Maîtrise de l'anglais et sixième année bilingues: encore des questions sans réponses



Tania Longpré
Enseignante de francisation aux adultes immigrants

Depuis quelque temps, on fait écho dans les médias de « l'ambitieux » projet du gouvernement de rendre toutes les classes de 6e année francophones, d'ici 5 ans, « bilingues » afin que nos jeunes apprennent l'anglais, Thank God !
Pourtant, les enfants y étudiant présentement y sont soigneusement sélectionnés: ils ont d'excellentes notes et n'accusent aucun retard scolaire puisqu'ils sont doués. Qu'est-ce que le gouvernement compte faire pour les enfants ayant des difficultés d'apprentissage ou encore pour ceux ne maîtrisant pas assez la langue française ? Que ferons-nous des enfants immigrants, fréquentant les classes d'accueil, qui ne font présentement pas de classe de langue seconde puisqu'il est prouvé qu'apprendre deux langues en même temps donne de moins bons résultats ?

On ne le sait toujours pas.

Allez faire un tour dans les polyvalentes anglophones, tendez une oreille.

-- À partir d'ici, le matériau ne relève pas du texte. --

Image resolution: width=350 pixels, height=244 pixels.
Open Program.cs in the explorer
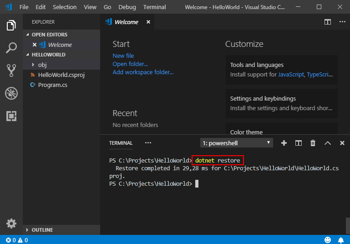[52, 85]
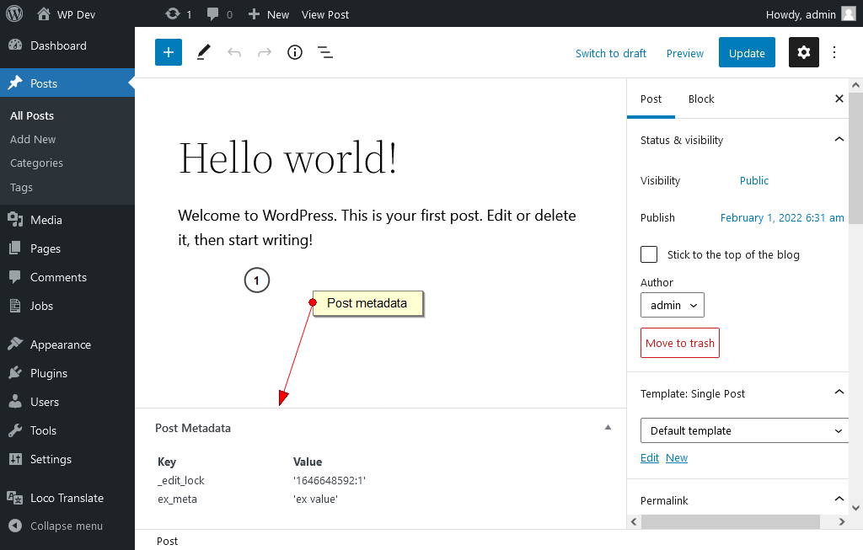Expand the Permalink section
The width and height of the screenshot is (863, 550).
point(839,500)
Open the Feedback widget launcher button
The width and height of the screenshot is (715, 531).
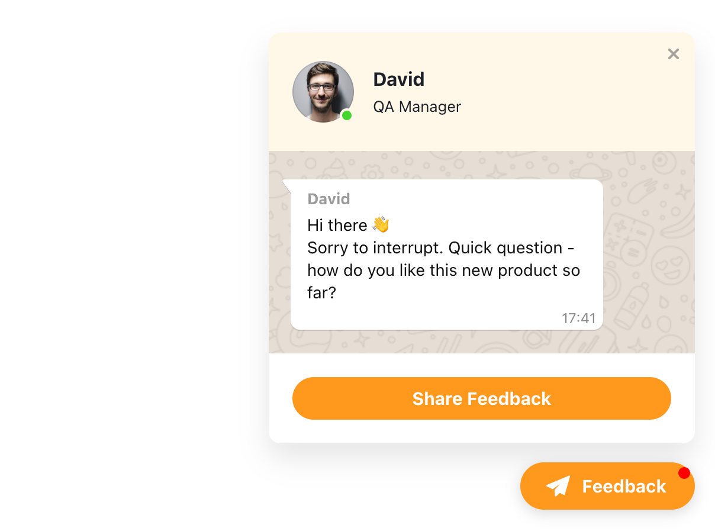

Ou même dans une polyvalente francophone de l'ouest de l'île où mes collègues peinent à entendre la langue française dans les couloirs ! De plus, où trouverons-nous les profs nécessaires ? Nous pouvons voir, au Canada, que la popularité des classes d'immersion française donne souvent lieu à des cours donnés par des enseignants maîtrisant à peine la langue qu'ils enseignent. Je me souviendrai longtemps d'une enseignante, en Colombie-Britannique, où j'enseignais, qui avait écrit au tableau «Une petite enfante» en étant convaincue que le mot «enfant» s'accordait au féminin ! Je lui ai donné quelques notions de grammaire. Est-ce que la situation sera pareille ici ? On a vu dernièrement dans les médias qu'on recrutait des profs en Ontario, mais quel sera leur statut de prof ici ? Qu'arrivera-t-il aux enseignants de 6e années ? Certains perdront-ils leur poste ?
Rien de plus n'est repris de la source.